In this podcast, we talk to Pure Storage about the challenges presented to data storage by the huge growth in unstructured data and the need to gain working insight from it.
We speak with Amy Fowler, VP of strategy and product marketing for FlashBlade at Pure Storage, and FlashBlade technical evangelist Justin Emerson about the nature of unstructured data, its immense growth in data volume terms and its diversity across data types, as well as the requirements in storage terms to meet that challenge.
Antony Adshead: What are the major challenges faced by enterprises with unstructured data in terms of management, use and analysis?
Amy Fowler: First of all, everyone has unstructured data these days, so I think that’s a good jumping-off point. I think the most recent metric I saw is that 80% of enterprise data will be unstructured by 2025, so it certainly represents something significant to grapple with.
And while we’ve been talking about data growth for as long as I can remember – and I’ve been in storage more than half my life – but it’s not any more just about how many terabytes or petabytes, but also the potential sources of data which is contributing to the growth, of course.
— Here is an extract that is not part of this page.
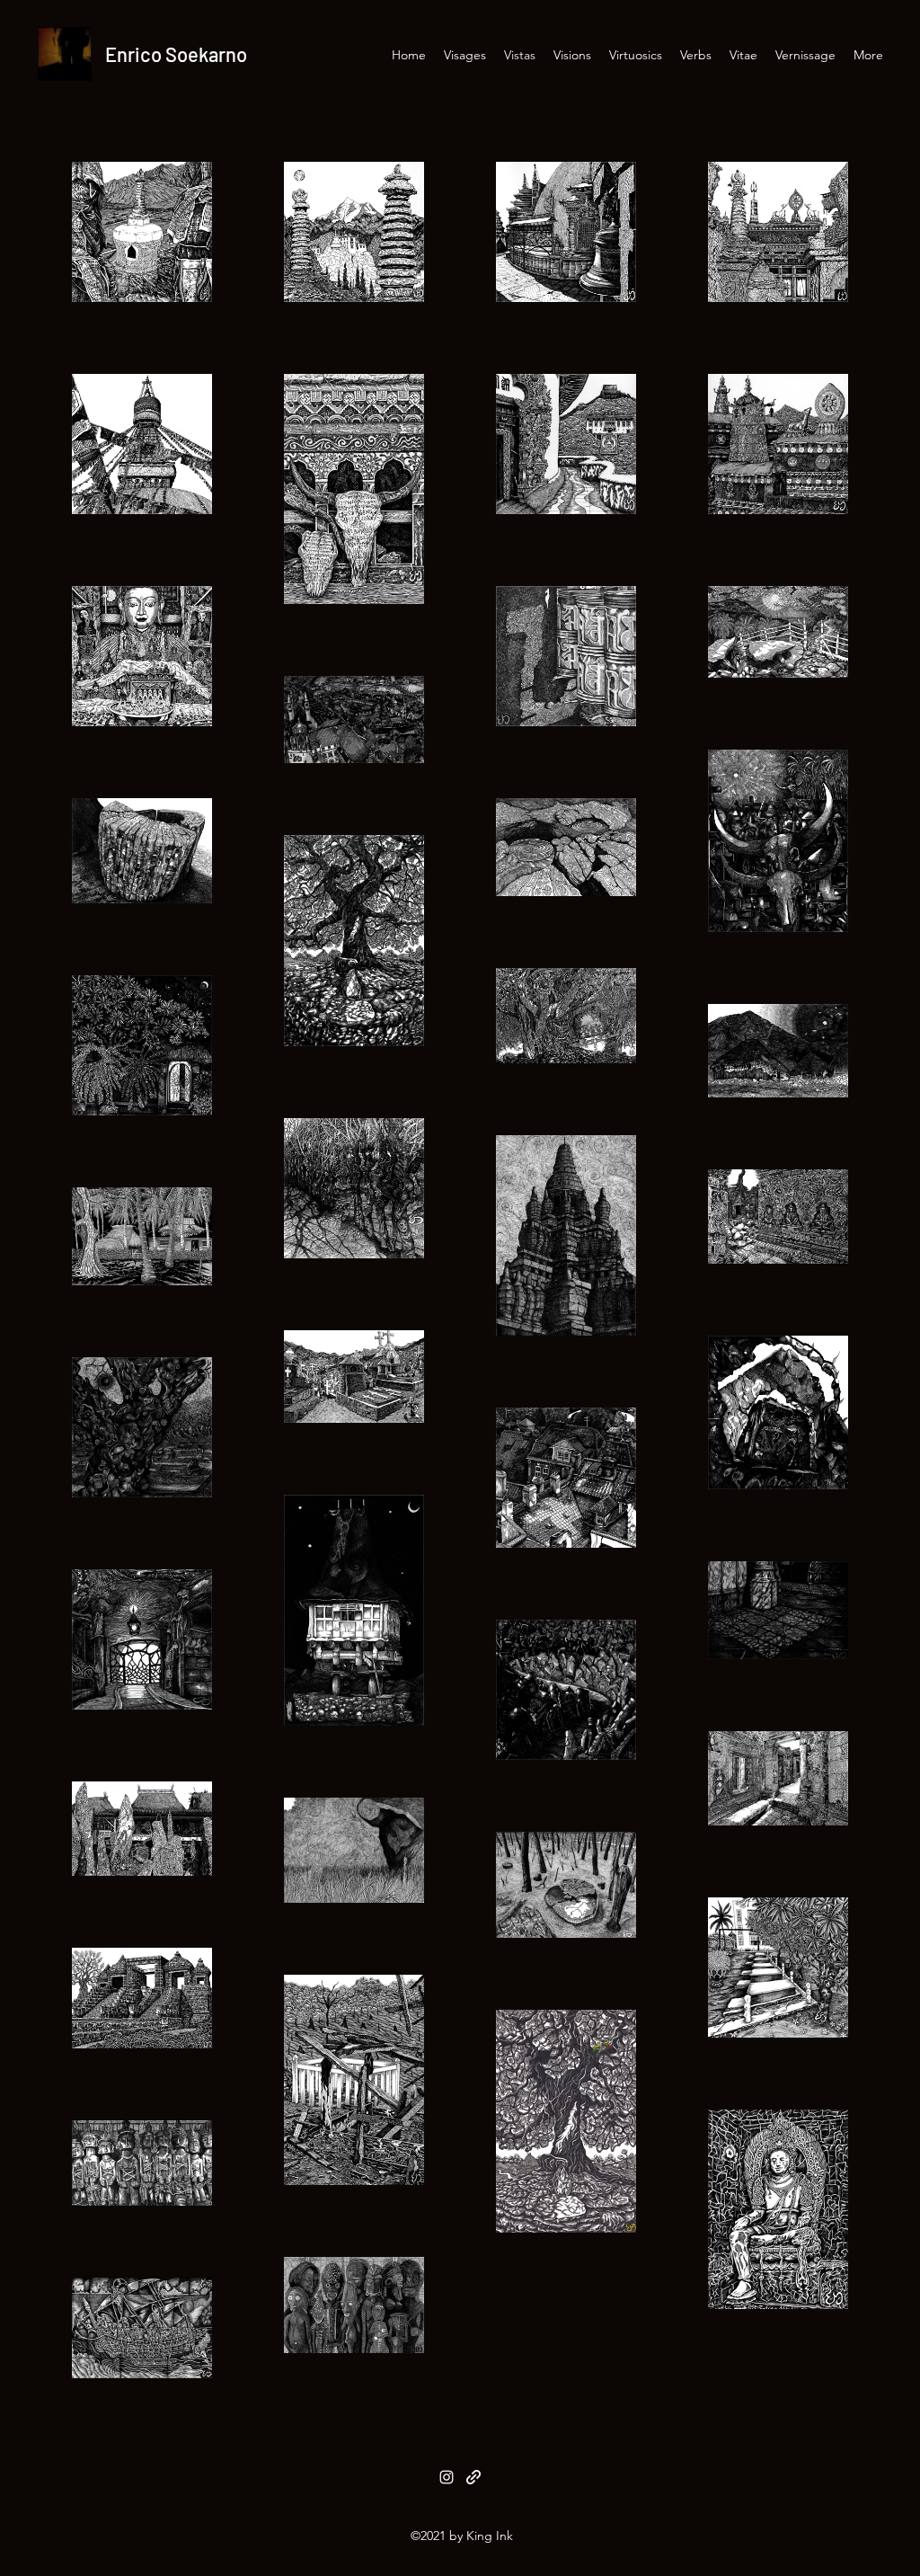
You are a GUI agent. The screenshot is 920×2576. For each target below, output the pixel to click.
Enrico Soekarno (176, 54)
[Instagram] (447, 2477)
It used to be that the critical data was primarily in transactional databases that fed data into a data warehouse, and that was pretty straightforward. But these days, if you’re a retailer or a financial services organisation or healthcare organisation, you’re probably getting valuable data in the form of super-diverse sources; from images to tweets to IoT [internet of things] and log data.
And everyone’s telling you that your most valuable asset is your data. So, you know that ideally you don’t want to throw anything out, but at the same time you don’t want to store everything for ever both in terms of efficiency and for regulatory reasons.
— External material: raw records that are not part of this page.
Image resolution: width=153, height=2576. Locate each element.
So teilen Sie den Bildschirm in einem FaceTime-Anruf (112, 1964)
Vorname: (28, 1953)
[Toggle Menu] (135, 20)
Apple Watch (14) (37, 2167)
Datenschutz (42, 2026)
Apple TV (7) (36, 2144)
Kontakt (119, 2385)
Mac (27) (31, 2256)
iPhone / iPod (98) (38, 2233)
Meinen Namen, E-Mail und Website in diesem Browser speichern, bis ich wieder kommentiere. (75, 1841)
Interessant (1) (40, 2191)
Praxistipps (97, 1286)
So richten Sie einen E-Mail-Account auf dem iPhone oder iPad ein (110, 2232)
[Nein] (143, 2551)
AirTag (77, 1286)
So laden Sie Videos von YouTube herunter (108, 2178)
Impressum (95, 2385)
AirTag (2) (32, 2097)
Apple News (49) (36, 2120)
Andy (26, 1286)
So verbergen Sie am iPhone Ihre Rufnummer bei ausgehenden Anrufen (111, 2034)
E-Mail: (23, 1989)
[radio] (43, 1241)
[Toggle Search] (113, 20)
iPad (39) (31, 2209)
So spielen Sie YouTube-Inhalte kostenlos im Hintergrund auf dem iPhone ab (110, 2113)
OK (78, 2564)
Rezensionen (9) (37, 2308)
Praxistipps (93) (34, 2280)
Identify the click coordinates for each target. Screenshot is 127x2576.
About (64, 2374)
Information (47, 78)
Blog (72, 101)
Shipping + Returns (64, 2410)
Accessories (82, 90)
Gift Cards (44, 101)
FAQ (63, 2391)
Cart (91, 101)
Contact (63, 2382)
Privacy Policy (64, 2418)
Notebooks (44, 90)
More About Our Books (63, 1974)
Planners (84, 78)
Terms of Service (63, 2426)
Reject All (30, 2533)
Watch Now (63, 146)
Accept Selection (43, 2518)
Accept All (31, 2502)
So, the first thing is that unstructured data management becomes a huge challenge: What do I have? What do I want to keep? And, most importantly, what insights can I glean from it?
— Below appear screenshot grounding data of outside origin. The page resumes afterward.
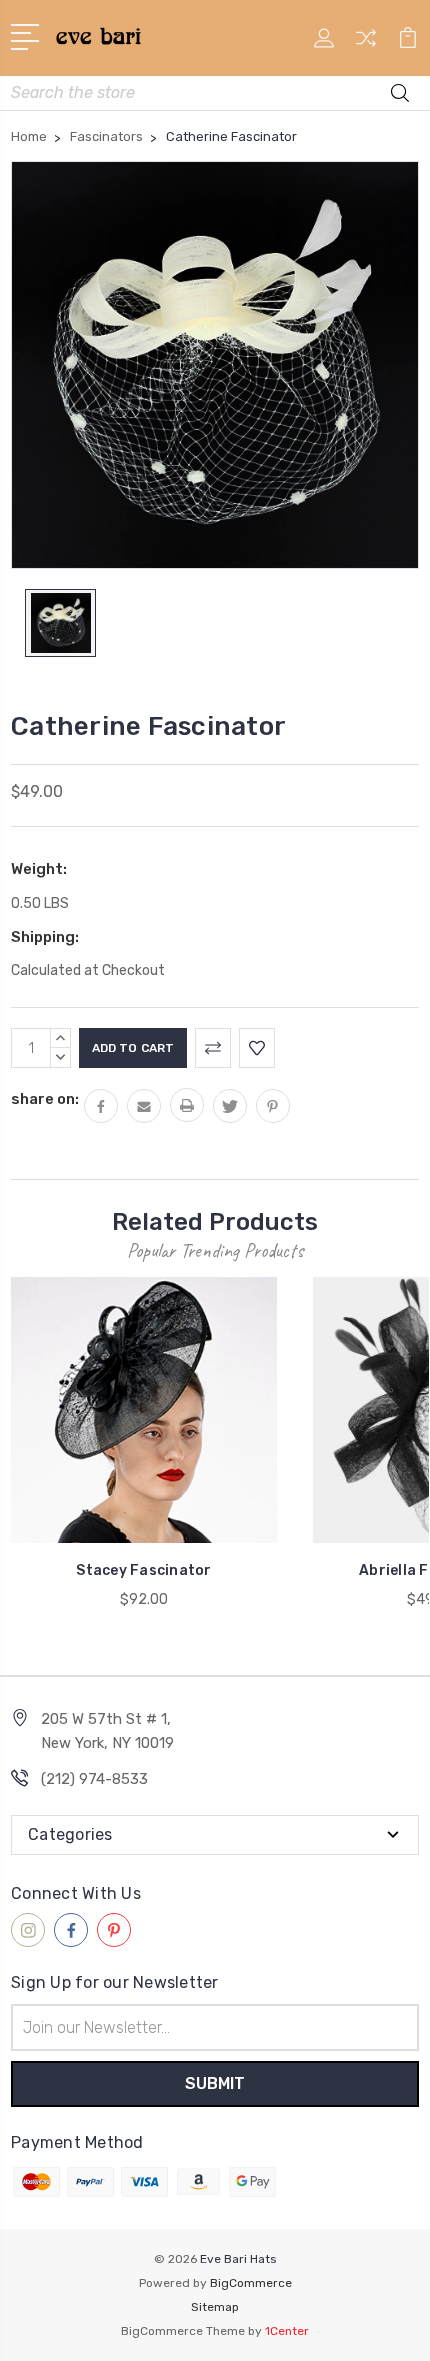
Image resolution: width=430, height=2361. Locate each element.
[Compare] (366, 44)
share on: (45, 1099)
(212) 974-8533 (94, 1779)
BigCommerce (251, 2283)
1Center (287, 2331)
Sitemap (215, 2307)
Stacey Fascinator (143, 1570)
And one important element of this is the metadata – the data about the data – so that you can have help making those decisions.
The second big thing is that enterprises also know that they can do more with the data, whether that’s drawing connections, conclusions from disparate data sources to optimise profits or for threat detection or, in the case of healthcare image data, to accelerate diagnosis or patient care.
To do this effectively, to connect the dots between disparate sources to gain those insights, you really need to be able to triangulate the data. It can’t be in dozens of physical silos.
The third thing I would connect back to the declining human attention span, which is between eight and 15 seconds, depending on which study you have attention span to read on Google. But the users of your data now expect to be able to get insights from it super-fast.
So, just knowing what you have from a data management perspective and saving it all in one place isn’t enough. You need to have it living in infrastructure that delivers a level of performance so that you actually can rapidly analyse it. And that’s a lot and very different to what organisations were dealing with even just five or six years ago.
Adshead: What technical storage challenges does unstructured data present and what storage technologies are required to overcome these?
Justin Emerson: I think all the major problems come in some form with regard to scale.
So, whether that’s scale in terms of the number of files or objects, which can drive complexity around how you architect applications, the protocols you need, the performance you need, and increasingly in terms of how you address power consumption requirements of these things at scale.
Amy talked about how you used to analyse data that happened before, in a data warehouse. Now you’re trying to analyse data in real time. The next wave is how do you analyse things or predict things going into the future?
To do that, the amount of data you need increases tremendously. How much performance you need to analyse that data goes up increasingly, and then all of those things create pressure on the environmentals or the constraints of your datacentre.
So, in the largest cases, you end up sizing an entire infrastructure for the size of a datacentre or the size of a power footprint. And that’s driving decisions at a lot of customers at the largest end of the scale.
How you deal with these things is that you have to start thinking about scalability from the beginning and at every level of the stack.
If you’re not building scalable applications – which is why so many people, so many different kinds of applications are being refactored or rebuilt for scalable cloud-like infrastructure, or consumable infrastructure – you need to be able to build those applications to consume a scalable amount of data, data that spans potentially multiple namespaces, multiple datacentres, lots of different types of data, and lastly, building on platforms, foundational platforms that provide you that level of scale.
Because all the problems tend to stem from the fact that the amount of data is growing, the amount of computing power required to process that data is growing, and so that growth drives all of these scale problems.
And how you encounter those scale problems at various different levels of scale is actually quite interesting.